The prejudice of homophobia may also stem from authoritarian parents, particularly those with homophobic views as well, the researchers added.

"This study shows that if you are feeling that kind of visceral reaction to an out-group, ask yourself, 'Why?'" co-author Richard Ryan, a professor of psychology at the University of Rochester, said in a statement. "Those intense emotions should serve as a call to self-reflection."

The research, published in the April 2012 issue of the Journal of Personality and Social Psychology, reveals the nuances of prejudices like homophobia, which can ultimately have dire consequences. [The 10 Most Destructive Human Behaviors]

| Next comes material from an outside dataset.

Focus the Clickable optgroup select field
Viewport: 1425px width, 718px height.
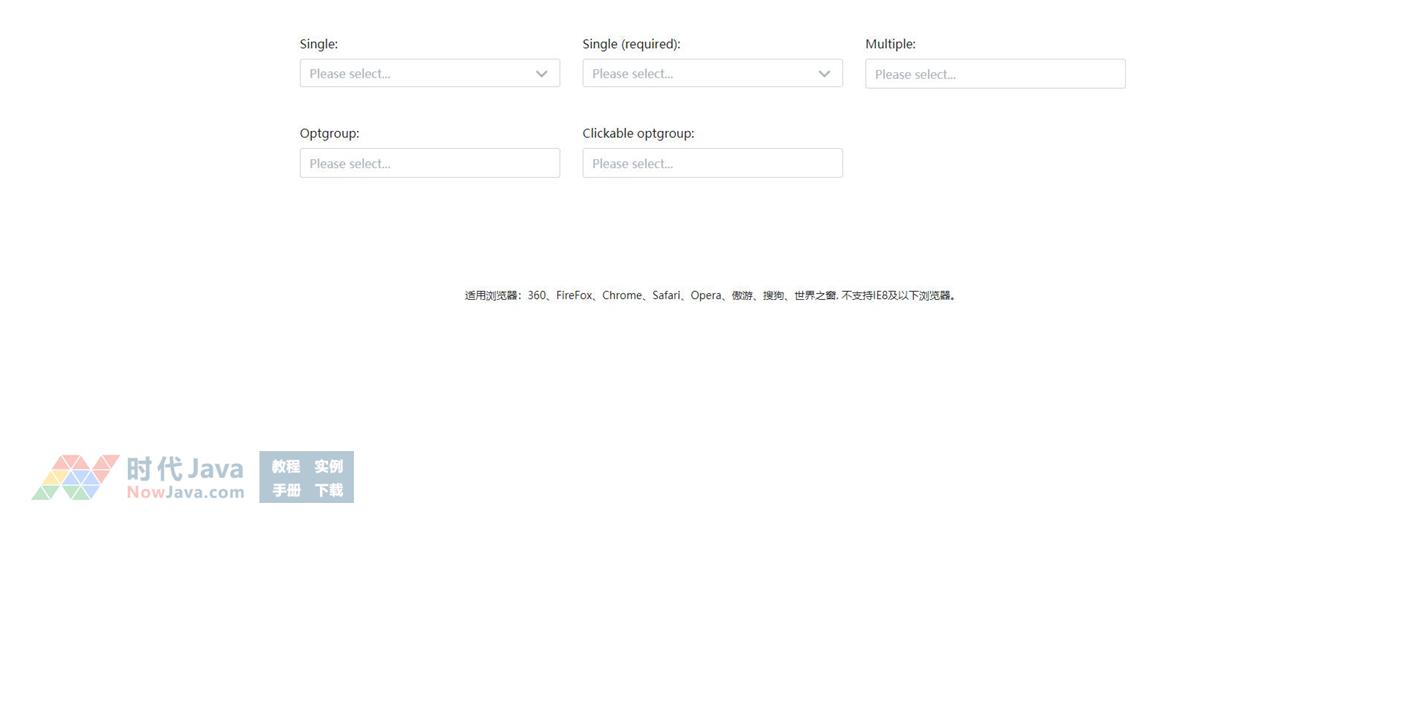[712, 163]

"Sometimes people are threatened by gays and lesbians because they are fearing their own impulses, in a sense they 'doth protest too much,'" Ryan told LiveScience. "In addition, it appears that sometimes those who would oppress others have been oppressed themselves, and we can have some compassion for them too, they may be unaccepting of others because they cannot be accepting of themselves."

Ryan cautioned, however, that this link is only one source of anti-gay sentiments.

Hidden homosexuality

In four studies, the researchers looked at the discrepancies between what people say about their sexual orientation and their implicit sexual orientation based on a reaction-time test. The studies involved college students from Germany and the United States.

For the implicit measure, students had to categorize words and pictures flashed onto a computer screen into "gay" or "straight" groups. Words included "gay," "straight," "homosexual" and "heterosexual," while the pictures showed straight and gay couples. Before each trial, participants were primed with the word "me" or "others" flashed momentarily onto a computer screen. The researchers said quicker reaction time for "me" and "gay," and a slower association of "me" with "straight" would indicate said an implicit gay orientation. [Why Gay Parents May Be the Best Parents]

In another experiment, the researchers measured implicit sexual orientation by having participants choose to browse same-sex or opposite-sex photos on a computer screen.

Questionnaires also teased out the parenting style the participants were exposed to, with students asked how much they agreed or disagreed with statements such as: "I felt controlled and pressured in certain ways;" and "I felt free to be who I am." To gauge homophobia in a household, students responded to items such as, "It would be upsetting for my mom to find out she was alone with a lesbian" or "My dad avoids gay men whenever possible."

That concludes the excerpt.